Is it just me, or does it seem like everyday brings some new excitement.

Today - my wife and I met with a Family counselor to discuss how to tell the kids about the impending seperation. tips on how to make it easier on the kids, what to look out for behavior wize and how to handle it, etc.

So my wife decides to have lunch together before the meeting, and the conversation was light, we drive in for the meeting together, and are in a fairly good mood. The therapist was getting something, and as we are sitting down on the couch, my wife and i are laughing about something personal.

So.. the therapy session starts off with the therapist getting our family data. Age of kids, etc. Then he starts asking questions about our marriage, when the problems started, what we were feeling, if we had gone to marriage counseling, etc. He then explains that divorce is really hard on kids, and if when he gets asked what the best thing to do for the kids, he has to ask parents if they honestly did everything they could to save the marriage.

So for the next 30 minutes he is basically pointing questions at my wife and I about our feelings, marriage, the OM, etc. He even asked my wife, if her aversion to trying was that she couldn't imagine feeling love for me again, or she is afraid of doing the work of trying? She didn't really answer this question.

He also said, "kids, especially older ones are very savvy, they will ask you did you try?"

Anyways, my wife the whole time was really clear that she had given up a long time ago. She eluded to the fact that she couldn't see anything between us, was not attracted to me anymore, etc. She also tried to say that even if the OM was out of the picture she would feel the same way, but she got busted on some other questions where she admitted that the OM played a role in why she wants out. He also asked about her families experience with divorce, and really drove home some points about being a child of multiple divorces.

In another part of the discussion, he talked about her feelings for me, and she said she has always questioned if I was right for her, but in other parts of the conversation stated that we had something really special together.

The counselor was relentless. In 45 minutes he covered so much of our history, and really asked some tough questions of both of us. I listened, I validated, I tried to keep my answers brief. I stayed out of the business of convincing her to try. I just stated my feelings when asked.

When we left the office, i looked at my wife and said "i really didn't expect that. I hope you don't think I set that up" - then i showed her my notes of the things I wanted to go over in the meeting that I had in my pocket, all things like - how to talk to kids about seperation, etc.

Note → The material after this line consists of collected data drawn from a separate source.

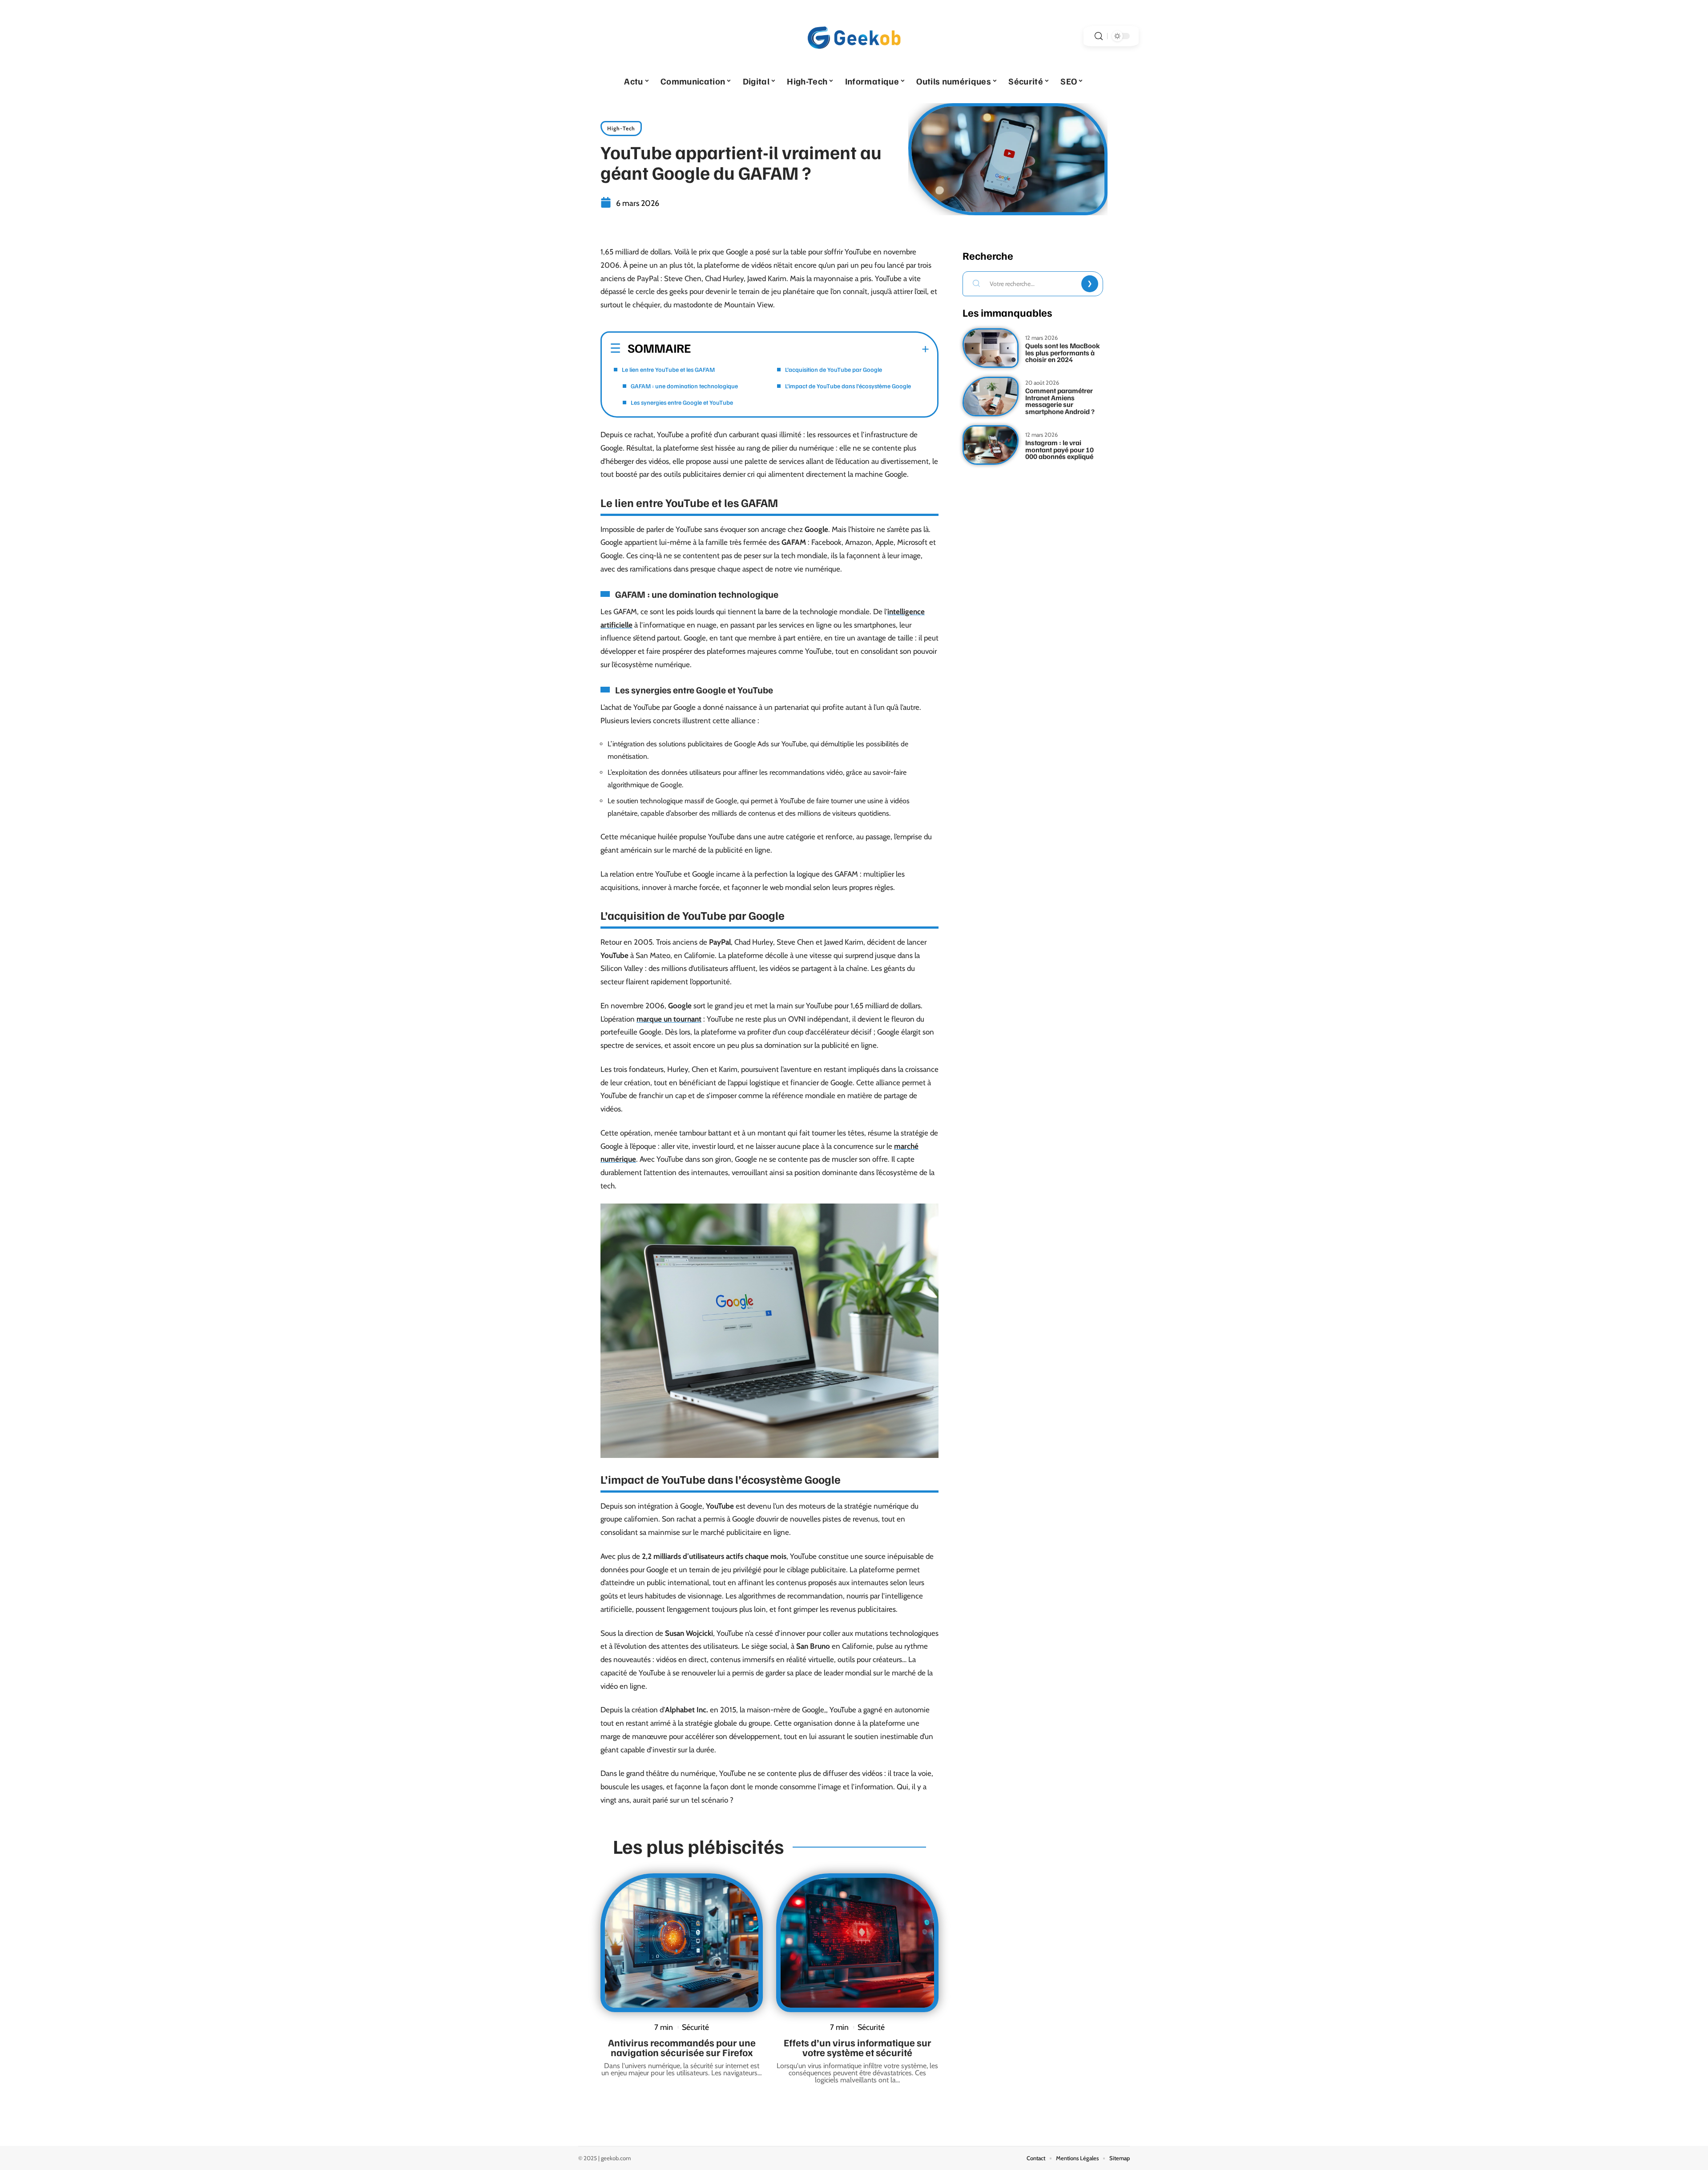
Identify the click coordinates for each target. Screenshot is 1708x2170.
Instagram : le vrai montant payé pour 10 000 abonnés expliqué (1059, 449)
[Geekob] (854, 36)
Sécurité (695, 2027)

She said she felt a little ambuished, but she didn't think i was behind it. She said next time we should go in there arguing. I said "yeah next time no laughing about xxxx when we sit down on the couch" she looked at me and started laughing. I avoided any R talk on the way home. From the stuff she brought up though her mind is still made up on the seperation. Either way, i didn't expect the impromptu marriage counseling today so I didn't expect any changes in the situation, so it is what it is.


Either way, it was a suprise to me, and I think of all the possible outcomes it was pretty good for a family therapy session that should have had us walking away with preliminary seperation plans.